反事实公平性#

本文使用 DoWhy 介绍并复现了 Kusner 等人 (2018) 提出的反事实公平性。

反事实公平性是一种个体层面的因果公平性度量，它捕捉了这样一个概念：如果估计器的决策在 (a) 现实世界中和 (b) 个体与不同人口群体相关的反事实世界中保持一致，那么该决策就被认为是公平的。

何时应用反事实公平性？#

用于评估预测是否具有个体因果公平性，即预测对于给定个体 i 是否公平。

估计反事实公平性需要什么？#

包含受保护属性或代理变量的数据集。
结构因果模型 (SCM)：可以使用 SCM 发现算法发现，或通过专家驱动的因果 DAG 创建。

符号#

A：个体的受保护属性集合，代表不得受到歧视的变量。
a：受保护属性在现实世界中取的实际值。
a’：受保护属性的反事实（/翻转）值。
X：任何特定个体的其他可观测属性。
U：未被观测到的相关潜在属性集合。
Y：要预测的结果，可能受到历史偏差的污染。
$\hat{Y}$：预测器，一个随机变量，依赖于 A、X 和 U，由机器学习算法生成，作为 Y 的预测。

根据 Pearl 的定义，结构因果模型 M 被定义为一个四元组 (U, V, F, P(u))，可以使用有向无环图 (DAG) 表示，其中

U：由模型外部因素决定的外生（未观测到）变量集合。
V：内生（观测到）变量集合 {V1 … Vn}，完全由模型中的变量（U 和 V）决定。注意：V 包括特征 X 和输出 Y。
F：结构方程集合 {f1 … fn}，其中每个 fi 是 Vi 根据 U 和 V 当前（相关）值被赋予值 fi(v,u) 的过程。
P(u)：U 的（先验）分布。
do(Zi = z)：(Do) 干预 (Pearl 2000, Ch. 3)，表示对 M 的操作，其中选定的干预变量 Z（V 的子集）的值被设置为常数 z，而不管这些值通常是如何由 DAG 生成的。这捕捉了系统外部的代理通过强制为 Zi 赋予值 z 来修改系统的想法（例如，在随机实验中）。在公平性文献中，Z 通常包含受保护属性，如种族、性别等。

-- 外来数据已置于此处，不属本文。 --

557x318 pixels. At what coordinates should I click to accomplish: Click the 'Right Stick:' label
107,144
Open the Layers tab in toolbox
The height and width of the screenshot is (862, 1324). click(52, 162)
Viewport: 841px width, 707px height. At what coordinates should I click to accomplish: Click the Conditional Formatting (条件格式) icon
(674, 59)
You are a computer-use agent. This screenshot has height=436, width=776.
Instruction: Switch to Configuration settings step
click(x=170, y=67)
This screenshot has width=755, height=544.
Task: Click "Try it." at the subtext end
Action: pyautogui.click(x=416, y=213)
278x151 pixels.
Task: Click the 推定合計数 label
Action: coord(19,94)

M 是因果的，因为给定 P(U)，在对子集 Z 进行 do 干预后，我们可以推导出 V 中其余未受干预变量的分布。

[1]:

import warnings
from collections import namedtuple
from typing import Any, Callable, Dict, List, Tuple, Union
import matplotlib.pyplot as plt
import numpy as np
import pandas as pd
from scipy import stats
import sklearn
from sklearn.neighbors import KernelDensity
from sklearn.mixture import GaussianMixture
from sklearn.linear_model import LogisticRegression, LinearRegression
from sklearn.preprocessing import LabelEncoder
from sklearn.base import BaseEstimator

import warnings
import dowhy
import matplotlib.pyplot as plt
import dowhy.gcm as gcm
import networkx as nx

from sklearn import datasets, metrics
from typing import List, Any, Union

import matplotlib.pyplot as plt
import pandas as pd
from sklearn.base import BaseEstimator


def analyse_counterfactual_fairness(
    df: pd.DataFrame,
    estimator: Union[BaseEstimator],
    protected_attrs: List[str],
    dag: List[Tuple],
    X: List[str],
    target: str,
    disadvantage_group: dict,
    intersectional: bool = False,
    return_cache: bool = False,
) -> Union[float, Tuple[float, pd.DataFrame, pd.DataFrame]]:
    """
    Calculates Counterfactual Fairness following Kusner et al. (2018)
    Reference - https://arxiv.org/pdf/1703.06856.pdf

    Args:
        df (pd.DataFrame): Pandas DataFrame containing non-factorized/dummified versions of categorical
            variables, the predicted ylabel, and other variables consumed by the predictive model.
        estimator (Union[BaseEstimator]): Predictive model to be used for generating the output.
        protected_attrs (List[str]): List of protected attributes in the dataset.
        dag (List[Tuple]): List of tuples representing the Directed Acyclic Graph (DAG) structure.
        X (List[str]): List of features to be used by the estimator.
        target (str): Name of the target variable in df.
        disadvantage_group (dict): Dictionary specifying the disadvantaged group for each protected attribute.
        intersectional (bool, optional): If True, considers intersectional fairness. Defaults to False.
        return_cache (bool, optional): If True, returns the counterfactual values with observed and
            counterfactual protected attribute interventions for each row in df. Defaults to False.

    Returns:
        counterfactual_fairness (Union[float, Tuple[float, pd.DataFrame, pd.DataFrame]]):
            - If return_cache is False, returns the calculated counterfactual fairness as a float.
            - If return_cache is True, returns a tuple containing counterfactual fairness as a float,
              DataFrame df_obs with observed counterfactual values, and DataFrame df_cf with perturbered counterfactual values.
    """

    invt_local_causal_model = gcm.InvertibleStructuralCausalModel(nx.DiGraph(dag))
    gcm.auto.assign_causal_mechanisms(invt_local_causal_model, df)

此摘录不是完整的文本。